Viewing and taking in the extravagance of Historic Style means hopping into a historic metaverse where the best of pop culture merges with the past. In addition to the photos, you can read about each room and distinct areas of the property, such as the barn and stables, where individuals lived their lives and where Katillac’s stylistic instincts and decisions came to fruition.

The ingenuity of the book came from influences like Vanity Fair, Andy Warhol’s Interview magazine, among other pieces of work and fashions. Additionally, the book includes playlists and “Design Diary” entries that give readers a depiction of her musical headspace, struggle and dedication surrounding the Blosser and Aderton Houses and their histories.

“The palette has become bold — like a CPR effort, a 911 emergency call — to rescue built monuments with cracking plaster and wood beams, and the human historic records they keep for a new millennium,” Katillac says. “Whether it is wallpaper, steel or glass, let our building and design materials represent kindness to the planet and to each other.”

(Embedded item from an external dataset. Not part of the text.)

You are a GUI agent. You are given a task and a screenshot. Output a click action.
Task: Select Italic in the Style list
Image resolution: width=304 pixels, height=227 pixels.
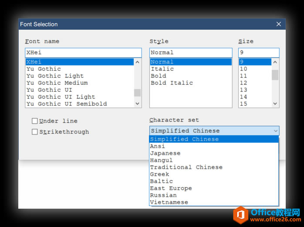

Though perhaps coincidental, it’s no surprise that visiting Mount Vernon and Santa Fe in her youth set off a journey of color and saving history, as Katillac, at her core, is a historian. She works to save, as she says, this house we call home — America.

“In Historic Style, we see a mix of history and style that honors the past by making it our very own,” she says. “We can use the archetypes and tropes that serve us now and disregard those that were a symptom of another time in our collective evolution.”

Similar to how Katillac’s imagination extends throughout her projects, so too extends the number of buildings and houses that can be saved by a glimpse of creativity and devotion. Readers will take her enthusiastic nature and connecting threads of Historic Style and see the palette of history continuing around them.